Computer Vision
Standing up the full applied loop around a computer-vision product — dataset curation, evaluation, false-positive analysis, and human review — so it was reliable enough to ship.
Problem
Raw image data is noisy, and the interesting part of a computer-vision product isn't getting a model to fire — it's turning its output into signals reliable enough that a real product, and real people, can act on them. Accuracy on a clean test set rarely survives contact with the messy inputs production actually sees.
Approach
I helped stand up the full applied loop around the model, not just the model itself: curating datasets, running object detection and classification, evaluating results against held-out sets, analysing false positives and mining hard negatives, validating before anything shipped, and keeping a human review step in production. A semantic vision-language stage handled the "what is this, really?" judgment alongside the detectors. The point was a loop that improves over time, not a one-off model drop.

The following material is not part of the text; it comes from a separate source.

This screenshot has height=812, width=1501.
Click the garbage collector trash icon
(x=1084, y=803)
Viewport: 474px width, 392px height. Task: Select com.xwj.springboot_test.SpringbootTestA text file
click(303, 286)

- Dataset curation as a first-class task
- Evaluation sets, not demo accuracy
- False-positive & hard-negative analysis
- Human-in-the-loop review in production
- Iterative retraining as new edge cases appear
What made it hard
The hardest part wasn't running the models. It was building enough trust around the results for them to be useful in a real product. False positives, missed detections, edge cases, and changing data distributions meant that accuracy alone wasn't enough. A detector confidently calling a garage door a radiator isn't a bug you train away in a single pass — it's a signal that the system needs a hard negative and a review step, not just a better model. The challenge was creating a process where model output could be evaluated, improved, and reviewed over time rather than treated as a one-time implementation.
Trade-offs
The main trade-off was balancing automation against reliability. Increasing coverage often introduced more false positives, while making the system more conservative reduced useful detections. Instead of chasing perfect automation, we accepted that some decisions were better supported by review workflows, evaluation datasets, and iterative improvement. The goal wasn't a perfect model — it was a system that could improve safely as new edge cases appeared.
What I learned
The general lesson — that the problem is almost never the model — is in the companion article. What this work taught me specifically is that shipping computer vision is mostly building the system around the model: the evaluation, the review, and the loop that lets it improve safely as the data underneath it keeps changing.